# Instructions to follow
Locate the word "computer" in the data below, then copy every line that holds it.
_ _ _ _
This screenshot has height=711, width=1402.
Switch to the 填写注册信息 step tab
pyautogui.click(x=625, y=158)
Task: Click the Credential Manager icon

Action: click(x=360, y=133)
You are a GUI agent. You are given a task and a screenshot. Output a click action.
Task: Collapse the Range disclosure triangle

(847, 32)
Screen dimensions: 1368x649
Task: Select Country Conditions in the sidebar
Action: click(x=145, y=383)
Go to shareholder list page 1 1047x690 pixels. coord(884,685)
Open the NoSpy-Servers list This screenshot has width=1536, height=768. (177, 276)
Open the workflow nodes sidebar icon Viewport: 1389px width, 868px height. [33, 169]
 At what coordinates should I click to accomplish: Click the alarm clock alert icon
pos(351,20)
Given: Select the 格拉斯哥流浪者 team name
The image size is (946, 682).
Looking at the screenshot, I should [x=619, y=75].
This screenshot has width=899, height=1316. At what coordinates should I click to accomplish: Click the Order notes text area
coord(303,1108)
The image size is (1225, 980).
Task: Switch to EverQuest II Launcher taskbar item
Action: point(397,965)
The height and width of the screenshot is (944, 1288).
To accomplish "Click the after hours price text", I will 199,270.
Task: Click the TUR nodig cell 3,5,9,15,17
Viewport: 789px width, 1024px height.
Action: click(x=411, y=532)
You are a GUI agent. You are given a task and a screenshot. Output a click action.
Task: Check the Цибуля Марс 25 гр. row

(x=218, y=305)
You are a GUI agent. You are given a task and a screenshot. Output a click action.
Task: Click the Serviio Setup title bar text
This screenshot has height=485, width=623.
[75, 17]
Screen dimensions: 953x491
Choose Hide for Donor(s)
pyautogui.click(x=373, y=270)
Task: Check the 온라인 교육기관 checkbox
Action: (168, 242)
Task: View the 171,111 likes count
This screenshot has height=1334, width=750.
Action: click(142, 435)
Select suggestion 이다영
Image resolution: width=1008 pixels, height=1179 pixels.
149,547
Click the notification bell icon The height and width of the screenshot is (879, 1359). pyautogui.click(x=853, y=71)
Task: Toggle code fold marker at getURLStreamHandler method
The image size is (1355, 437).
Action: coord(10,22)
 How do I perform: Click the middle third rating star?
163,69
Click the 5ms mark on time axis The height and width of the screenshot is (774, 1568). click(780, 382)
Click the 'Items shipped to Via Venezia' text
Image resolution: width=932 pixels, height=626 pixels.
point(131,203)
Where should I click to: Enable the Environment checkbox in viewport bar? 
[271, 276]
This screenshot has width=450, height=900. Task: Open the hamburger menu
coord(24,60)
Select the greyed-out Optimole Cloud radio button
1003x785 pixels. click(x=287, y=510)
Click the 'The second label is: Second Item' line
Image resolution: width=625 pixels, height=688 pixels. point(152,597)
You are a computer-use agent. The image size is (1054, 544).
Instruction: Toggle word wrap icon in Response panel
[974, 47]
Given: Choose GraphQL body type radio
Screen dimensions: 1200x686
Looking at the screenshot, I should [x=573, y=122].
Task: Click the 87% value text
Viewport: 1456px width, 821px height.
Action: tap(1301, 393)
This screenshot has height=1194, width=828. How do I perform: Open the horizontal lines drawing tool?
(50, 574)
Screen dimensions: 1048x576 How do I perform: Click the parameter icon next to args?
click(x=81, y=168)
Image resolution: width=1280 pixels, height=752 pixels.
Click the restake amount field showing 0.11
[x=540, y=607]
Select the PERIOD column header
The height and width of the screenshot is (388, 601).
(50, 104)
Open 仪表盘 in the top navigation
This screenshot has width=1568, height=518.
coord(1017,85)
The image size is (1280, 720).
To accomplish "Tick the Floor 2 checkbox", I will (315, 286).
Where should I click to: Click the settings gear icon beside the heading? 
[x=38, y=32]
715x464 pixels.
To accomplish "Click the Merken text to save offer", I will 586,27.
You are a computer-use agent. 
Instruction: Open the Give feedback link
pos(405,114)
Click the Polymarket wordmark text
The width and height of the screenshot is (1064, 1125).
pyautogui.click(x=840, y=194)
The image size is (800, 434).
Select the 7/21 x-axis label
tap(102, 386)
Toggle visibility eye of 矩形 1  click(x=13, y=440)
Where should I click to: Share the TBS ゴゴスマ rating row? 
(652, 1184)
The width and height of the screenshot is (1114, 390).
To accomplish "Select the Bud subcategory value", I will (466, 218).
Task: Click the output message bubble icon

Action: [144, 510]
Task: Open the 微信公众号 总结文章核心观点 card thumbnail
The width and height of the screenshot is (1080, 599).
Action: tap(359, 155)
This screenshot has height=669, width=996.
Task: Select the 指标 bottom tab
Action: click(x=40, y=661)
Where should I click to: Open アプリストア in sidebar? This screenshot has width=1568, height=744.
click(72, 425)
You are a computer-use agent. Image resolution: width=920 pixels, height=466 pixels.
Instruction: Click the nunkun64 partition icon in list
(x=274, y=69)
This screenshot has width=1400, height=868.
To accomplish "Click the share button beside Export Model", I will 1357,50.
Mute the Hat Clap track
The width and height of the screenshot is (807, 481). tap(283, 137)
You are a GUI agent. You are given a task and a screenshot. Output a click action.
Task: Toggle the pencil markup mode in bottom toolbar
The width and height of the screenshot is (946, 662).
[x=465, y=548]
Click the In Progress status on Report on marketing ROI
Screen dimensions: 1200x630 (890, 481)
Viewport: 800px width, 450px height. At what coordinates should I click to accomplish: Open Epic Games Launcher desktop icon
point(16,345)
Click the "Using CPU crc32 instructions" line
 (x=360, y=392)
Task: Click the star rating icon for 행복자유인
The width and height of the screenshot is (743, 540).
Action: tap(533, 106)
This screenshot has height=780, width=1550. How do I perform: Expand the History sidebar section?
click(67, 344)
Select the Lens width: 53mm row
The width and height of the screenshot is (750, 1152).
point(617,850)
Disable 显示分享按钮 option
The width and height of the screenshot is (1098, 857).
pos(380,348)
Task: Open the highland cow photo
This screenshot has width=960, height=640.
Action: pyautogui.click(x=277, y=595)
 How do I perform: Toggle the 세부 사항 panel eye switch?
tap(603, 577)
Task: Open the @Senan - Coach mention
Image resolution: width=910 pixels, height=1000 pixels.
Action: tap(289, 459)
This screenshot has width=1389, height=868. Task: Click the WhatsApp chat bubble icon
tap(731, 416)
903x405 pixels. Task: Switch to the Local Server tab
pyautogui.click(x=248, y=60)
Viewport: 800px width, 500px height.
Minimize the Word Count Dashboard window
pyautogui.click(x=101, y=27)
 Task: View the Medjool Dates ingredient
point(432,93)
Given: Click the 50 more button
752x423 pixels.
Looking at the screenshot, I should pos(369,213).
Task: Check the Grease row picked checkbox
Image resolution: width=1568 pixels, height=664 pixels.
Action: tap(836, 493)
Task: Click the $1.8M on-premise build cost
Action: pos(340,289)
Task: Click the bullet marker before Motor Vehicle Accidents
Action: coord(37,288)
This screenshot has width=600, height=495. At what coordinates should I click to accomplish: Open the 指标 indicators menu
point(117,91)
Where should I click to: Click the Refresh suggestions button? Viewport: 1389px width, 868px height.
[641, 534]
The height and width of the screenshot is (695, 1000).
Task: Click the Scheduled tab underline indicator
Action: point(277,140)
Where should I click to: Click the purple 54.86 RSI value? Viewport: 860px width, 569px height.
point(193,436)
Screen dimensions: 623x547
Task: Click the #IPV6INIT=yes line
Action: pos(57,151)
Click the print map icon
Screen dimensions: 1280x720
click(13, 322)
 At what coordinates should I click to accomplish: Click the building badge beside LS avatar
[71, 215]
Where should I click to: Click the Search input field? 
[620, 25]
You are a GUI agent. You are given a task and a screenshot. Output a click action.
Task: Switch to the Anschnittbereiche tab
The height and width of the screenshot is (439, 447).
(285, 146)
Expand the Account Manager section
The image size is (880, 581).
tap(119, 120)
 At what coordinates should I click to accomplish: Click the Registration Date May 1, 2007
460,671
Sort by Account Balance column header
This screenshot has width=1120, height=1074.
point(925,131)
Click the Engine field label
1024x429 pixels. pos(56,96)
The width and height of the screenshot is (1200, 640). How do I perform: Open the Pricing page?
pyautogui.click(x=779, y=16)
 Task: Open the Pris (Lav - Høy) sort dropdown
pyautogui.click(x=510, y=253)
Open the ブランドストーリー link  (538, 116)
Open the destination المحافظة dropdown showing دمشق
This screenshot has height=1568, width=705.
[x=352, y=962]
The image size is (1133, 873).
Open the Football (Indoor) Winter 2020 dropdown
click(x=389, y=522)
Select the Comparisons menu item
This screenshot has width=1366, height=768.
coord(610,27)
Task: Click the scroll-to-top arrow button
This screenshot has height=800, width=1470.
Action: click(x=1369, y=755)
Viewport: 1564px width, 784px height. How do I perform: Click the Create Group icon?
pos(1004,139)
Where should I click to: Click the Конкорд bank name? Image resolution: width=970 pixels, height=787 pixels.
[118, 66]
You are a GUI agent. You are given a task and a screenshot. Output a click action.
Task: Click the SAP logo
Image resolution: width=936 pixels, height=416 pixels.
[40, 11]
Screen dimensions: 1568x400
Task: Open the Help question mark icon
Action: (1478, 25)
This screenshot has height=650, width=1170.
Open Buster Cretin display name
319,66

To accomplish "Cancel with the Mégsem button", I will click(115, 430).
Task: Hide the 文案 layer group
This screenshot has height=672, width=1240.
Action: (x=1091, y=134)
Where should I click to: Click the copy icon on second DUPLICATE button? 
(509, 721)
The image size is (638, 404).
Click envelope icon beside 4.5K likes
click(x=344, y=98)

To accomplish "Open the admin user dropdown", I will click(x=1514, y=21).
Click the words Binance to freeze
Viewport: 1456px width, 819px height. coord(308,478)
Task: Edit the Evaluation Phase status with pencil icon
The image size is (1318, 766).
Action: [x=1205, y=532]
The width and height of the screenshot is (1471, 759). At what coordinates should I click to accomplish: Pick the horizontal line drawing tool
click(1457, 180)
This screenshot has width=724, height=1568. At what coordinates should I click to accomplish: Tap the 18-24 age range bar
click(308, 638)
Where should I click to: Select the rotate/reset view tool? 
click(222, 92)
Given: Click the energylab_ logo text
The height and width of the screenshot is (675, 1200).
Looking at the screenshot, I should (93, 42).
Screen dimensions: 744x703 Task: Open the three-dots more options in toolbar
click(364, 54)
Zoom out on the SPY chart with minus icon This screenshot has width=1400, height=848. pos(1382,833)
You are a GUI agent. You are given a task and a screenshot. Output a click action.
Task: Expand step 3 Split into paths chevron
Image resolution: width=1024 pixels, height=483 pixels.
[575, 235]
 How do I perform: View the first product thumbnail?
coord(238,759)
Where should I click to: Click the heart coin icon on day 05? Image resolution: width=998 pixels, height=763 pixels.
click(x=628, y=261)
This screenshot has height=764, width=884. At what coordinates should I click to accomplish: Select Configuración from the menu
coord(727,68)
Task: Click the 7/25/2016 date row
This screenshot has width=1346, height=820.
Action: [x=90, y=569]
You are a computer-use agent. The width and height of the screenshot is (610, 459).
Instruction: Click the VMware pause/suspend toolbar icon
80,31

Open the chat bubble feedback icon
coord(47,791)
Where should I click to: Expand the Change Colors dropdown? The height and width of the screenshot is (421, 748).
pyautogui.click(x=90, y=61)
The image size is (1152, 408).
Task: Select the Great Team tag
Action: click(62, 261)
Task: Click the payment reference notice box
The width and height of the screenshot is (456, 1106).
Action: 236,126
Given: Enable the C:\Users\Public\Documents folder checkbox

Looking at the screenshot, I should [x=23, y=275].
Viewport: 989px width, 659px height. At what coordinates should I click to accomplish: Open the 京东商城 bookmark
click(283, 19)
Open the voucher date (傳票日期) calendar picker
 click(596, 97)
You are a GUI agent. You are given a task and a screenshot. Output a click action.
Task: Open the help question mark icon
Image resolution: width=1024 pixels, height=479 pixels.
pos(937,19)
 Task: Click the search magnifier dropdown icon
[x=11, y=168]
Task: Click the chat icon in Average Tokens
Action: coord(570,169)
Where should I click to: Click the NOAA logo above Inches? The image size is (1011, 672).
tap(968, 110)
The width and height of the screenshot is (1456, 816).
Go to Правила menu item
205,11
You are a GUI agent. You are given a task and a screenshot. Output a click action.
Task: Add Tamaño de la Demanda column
_ _ _ _
# Exercise answer
You are a computer-use agent. The image size is (1054, 544).
You are a computer-use agent. 
You are a computer-use agent. Image resolution: width=920 pixels, height=466 pixels.
You are a computer-use agent. The width and height of the screenshot is (610, 459).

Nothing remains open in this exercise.